为了基准测试，研究人员测定了选定纯化蛋白质（如Sll1835、Sll1549）的E_m，结果与蛋白质组学数据高度一致（如-290.9 mV vs -290.4 mV）。对于调节蛋白CP12，其纯化形式的E_m（-299.5 mV）与裂解液测定值（-256.9 mV）存在差异，但当在滴定中加入其生理伙伴TrxA时，表观E_m移至-269.7 mV，接近裂解液值；而加入催化失活的TrxA变体则无此偏移，表明这种收敛需要TrxA的催化活性而非仅结合。整体比较显示蛋白质组学与纯化蛋白质E_m值强相关（R²= 0.92）。

Redox Cascade from TrxA and E_mHierarchy（源自TrxA的氧化还原级联与E_m层级）：

研究人员验证了集胞藻TrxA能够催化还原CP12（C端和N端二硫键）和PRK（C端二硫键）。热力学上，TrxA的E_m比CP12 C端二硫键更负（更低），而与PRK C端二硫键相似，表明CBB循环控制点与其还原剂TrxA之间的氧化还原间隙（Redox gap）是不同的。
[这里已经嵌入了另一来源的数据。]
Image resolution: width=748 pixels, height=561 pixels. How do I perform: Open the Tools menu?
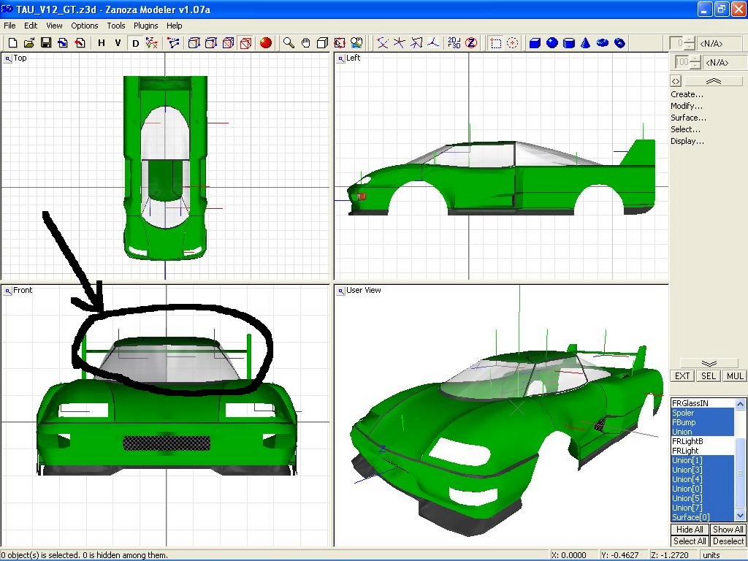(x=116, y=26)
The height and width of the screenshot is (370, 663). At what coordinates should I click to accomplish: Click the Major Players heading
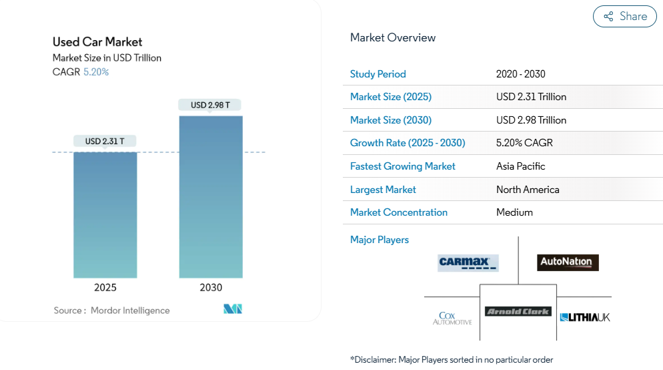379,240
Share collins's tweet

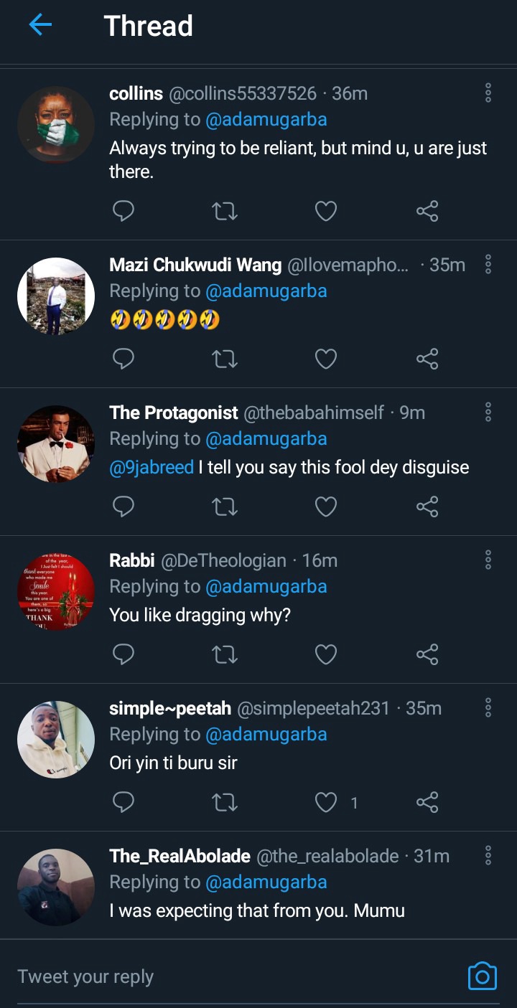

Intracellular Operational Potentials Under Light and Dark（光照和黑暗下的细胞内操作电位）：

通过计算光照和黑暗下的绝对Red/Total分数，研究人员得到了这些位点的细胞内操作电位（E）。结果显示，PRK的E略微低于TrxA（近平衡，EI > 0.5），而F/SBPase和CP12的E明显比TrxA更氧化（正偏差，EI = 0，非平衡）。这表明尽管PRK接近TrxA平衡，F/SBPase和CP12却受到额外的氧化影响而保持在非平衡的高级氧化状态。

讨论部分总结：

研究人员讨论了该原生裂解液方法的优势（如捕获天然互作效应）与局限性（如稀释条件可能无法完全保留体内大分子拥挤效应及所有互作）。该方法无需半胱氨酸突变或结构域截断即可获得原生蛋白质的E_m，突显了研究天然序列的重要性。网络解读表明集胞藻TrxA级联并非统一与其靶点平衡：PRK表现为近平衡靶点，而F/SBPase和CP12则处于明显的非平衡氧化偏向状态，暗示存在尚未解析的氧化因子（如可能偶联过氧化物酶Prx和H₂O₂途径）。绝对定量还发现了除核心CBB酶外，涉及碳获取（SbtB）、转录调节（PedR）和氧化戊糖磷酸途径（OpcA/G6PDH）的广泛光/暗响应二硫键。此外，研究人员探讨了AlphaFold结构特征（如Cα-Cα距离、α角）与E_m的弱相关性，支持二硫键应变贡献于E_m的观点，而pKa和简单二面角应变能预测信息量较少。最后，研究人员指出数据集中可能混合了分子内和分子间（包括复合体内）二硫键，并讨论了不完全氧化及定量干扰等限制，但强的一致性验证和连贯的网络行为支持了结论的稳健性。该研究通过整合E_m、E和EI，提供了定量框架，揭示了非平衡氧化还原层级，对理解光合代谢调控及未来代谢工程具有意义。